Court Opinion

ID: 6139633
Source: CourtListenerOpinion
Date Created: 2022-02-05 14:34:43.443772+00
Date Added: 2024-06-11T08:54:34.727624
License: Public Domain

The Surrogate.
This is an application to prove a will alleged to have been fraudulently destroyed during the lifetime of the testatrix. The case of Timon v. Claffy, 45 Barb. 438, settles the law applicable to the questions here presented, so far as this proceeding involves a construction of sections 2621 and 1865, of the Code of Civil Procedure, and section 42, article 3, title 1, chapter 6, of the Revised Statutes (8th ed. 2548). In accordance with this decision, to entitle the proponents to a decree admitting the destroyed *213will to probate, it is necessary for them to prove an actual fraud against the testatrix in the destruction of her will. The case, therefore, turns upon the question whether this will was fraudulently destroyed in the lifetime of the testatrix. It is conceded that the will was, in fact, destroyed by Horatio St. John, the brother of the testatrix, in the presence of Coziah Fanning, a trained nurse, who was attending the testatrix in her last illness, and Maggie Burns, the servant of the family. This was done by burning the will in the kitchen stove on the afternoon of the same day on which the testatrix died, a few hours later.
In June, 1889, the testatrix, who was a widow lady of middle age, while in her usual health, wrote a holographic will, leaving the bulk of her property to Mr. Hodgkinson, á man much younger than herself, to whom she was engaged to be married. In the July following she became seriously ill, and fearing that her holographic will might not be legally adequate to the fulfillment of her testamentary desires, sent for her lawyer, Mr. Maguire, on the 26th inst., and directed him to prepare her will in proper legal form, so as to dispose of her property in the same manner as expressed in her holographic will, giving him the paper. The will was so prepared and executed on the same day, and the holographic will was then destroyed in her presence. This expression of testamentary intent could not have been more deliberate, decided or careful. ° She died on the 31st day of July, five days later. It is impossible to harmonize the testimony of the nurse, Coziah Fanning, with that of the servant, Maggie Burns, as to the declarations of the *214testatrix in relation to the destruction of the will.

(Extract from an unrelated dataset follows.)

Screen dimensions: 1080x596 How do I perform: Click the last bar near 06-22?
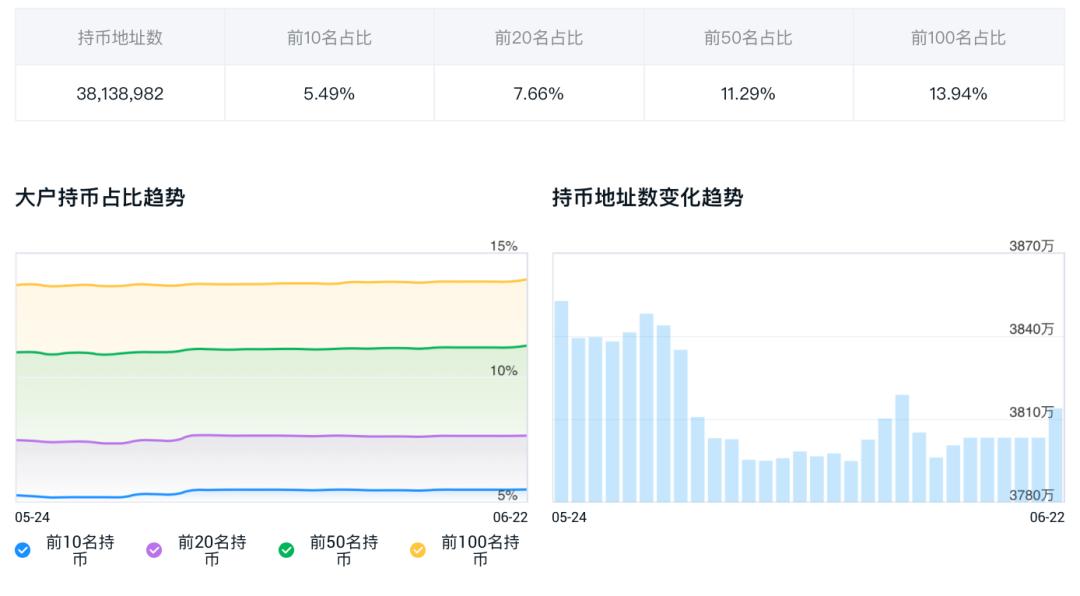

The testimony of the servant, however, impresses me as being the more ingenuous.
If the bent of the mind of the testatrix was as testified to by the nurse, I cannot comprehend why the testatrix did not destroy the will herself, or why the nurse did not communicate this wish of the testatrix to the brother when he came a little later on that day, instead of waiting until the next day and then imparting it to him by accident. The testatrix never lacked opportunity to destroy the will herself, and there seems to me to have been too much of stealth in and preparation for its destruction by others to make the act appear in the light of an open and above board transaction.
I am obliged to utterly disregard the testimony of the witness, Horatio St. John, for the reason that it is so full of contradictions and improbabilities as to stamp it as unworthy of credence. While he is not an interested witness, so as to exclude his testimony under section 829 of the Code, the only person who stands between him and such interest is his father, a feeble and decrepit old man. From the testimony of Maggie Burns, it appears that the testatrix thought the will was still in the box the morning of the day she died, and she had not changed her testamentary intent up to that time, or her sentiment of regard for Hodgkin-son. Later in the morning we find the box, in which the will was kept, in the hands of “the wife of Horatio St. John. After this, early in the morning, St. John calls the nurse out of the room and asks her to go with him and see him burn the will, and within a few *215hours before her death, and not in her presence, the "will is burned in the kitchen stove.
No explanation is even suggested as to what might have produced any change in the testamentary intention of the deceased, so clearly expressed by her five days before, and after many weeks of careful deliberation. Her intimate and affectionate relations with Hodgkinson had never been interrupted, and continued to the very hour of her death. Upon all the evidence, and the peculiar circumstances surrounding the transaction and occurrence, I cannot resist the conclusion that the will was destroyed fraudulently, without the consent or direction of the testatrix. Section 1865 of the Code requires that the provisions of the will be clearly and distinctly proved by at least two credible witnesses, “ a correct copy or draft being equivalent to one witness.” This section is to be liberally construed. Hook v. Pratt, 8 Hun 102-109, and I think the proponents have sufficiently complied with its requirements. Let a decree be entered establishing the will and admitting it to probate.